> Data provided
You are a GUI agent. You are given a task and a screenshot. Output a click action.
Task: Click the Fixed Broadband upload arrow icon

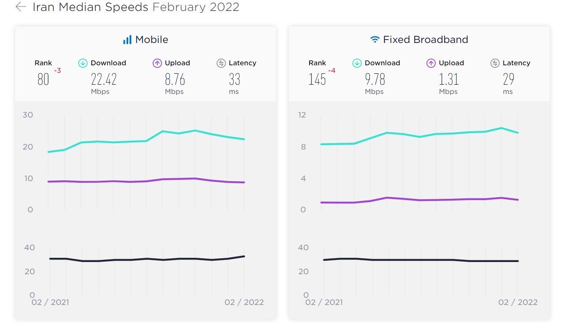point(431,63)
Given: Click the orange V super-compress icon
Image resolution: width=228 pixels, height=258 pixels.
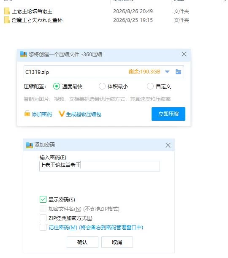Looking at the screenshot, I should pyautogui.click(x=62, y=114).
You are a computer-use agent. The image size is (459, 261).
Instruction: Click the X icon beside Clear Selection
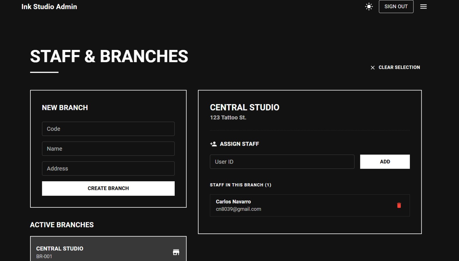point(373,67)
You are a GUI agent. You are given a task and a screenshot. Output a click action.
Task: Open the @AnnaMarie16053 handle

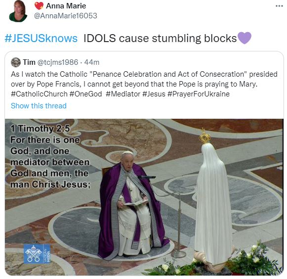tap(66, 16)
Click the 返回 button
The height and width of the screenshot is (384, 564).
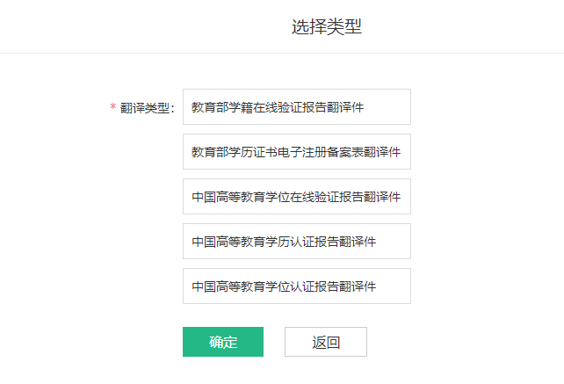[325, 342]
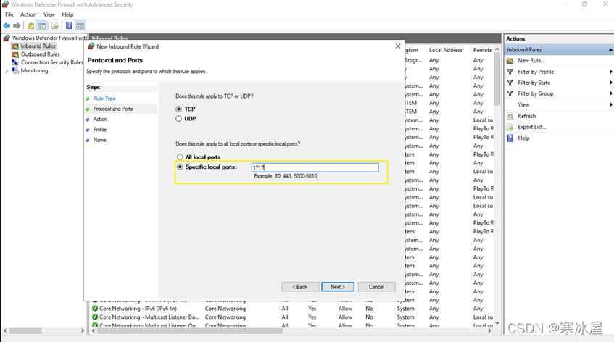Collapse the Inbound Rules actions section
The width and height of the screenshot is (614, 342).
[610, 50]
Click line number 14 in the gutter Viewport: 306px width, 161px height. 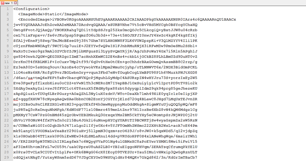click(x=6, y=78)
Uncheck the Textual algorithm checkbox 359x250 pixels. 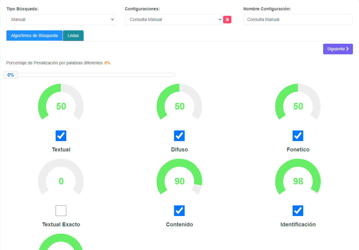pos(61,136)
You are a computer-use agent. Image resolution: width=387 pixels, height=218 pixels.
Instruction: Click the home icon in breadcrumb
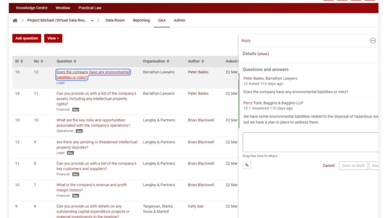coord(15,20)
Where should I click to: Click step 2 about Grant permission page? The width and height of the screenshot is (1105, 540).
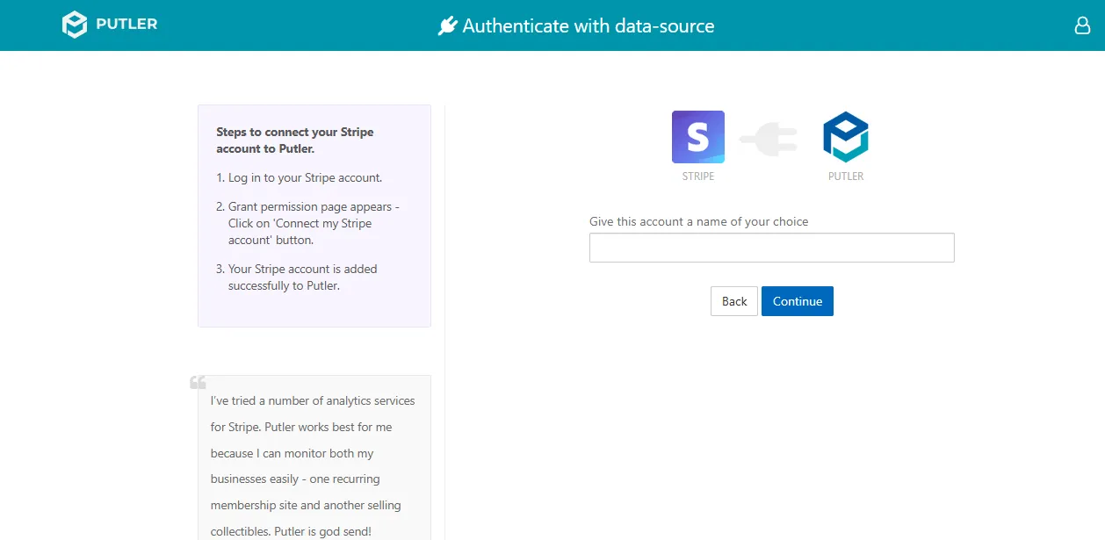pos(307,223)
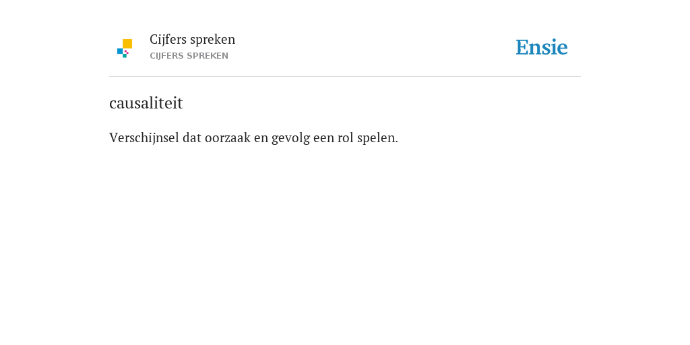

> Task prompt
Reproduce the lines exactly, from the line containing "You are a computer-use agent. Image" through the end of the lines, leaving out the pictures.

> Reply
You are a computer-use agent. Image resolution: width=387 pixels, height=218 pixels.
Instruction: Click the home icon in breadcrumb
coord(15,20)
Where should I click to: Click step 2 about Grant permission page? The width and height of the screenshot is (1105, 540).
pos(307,223)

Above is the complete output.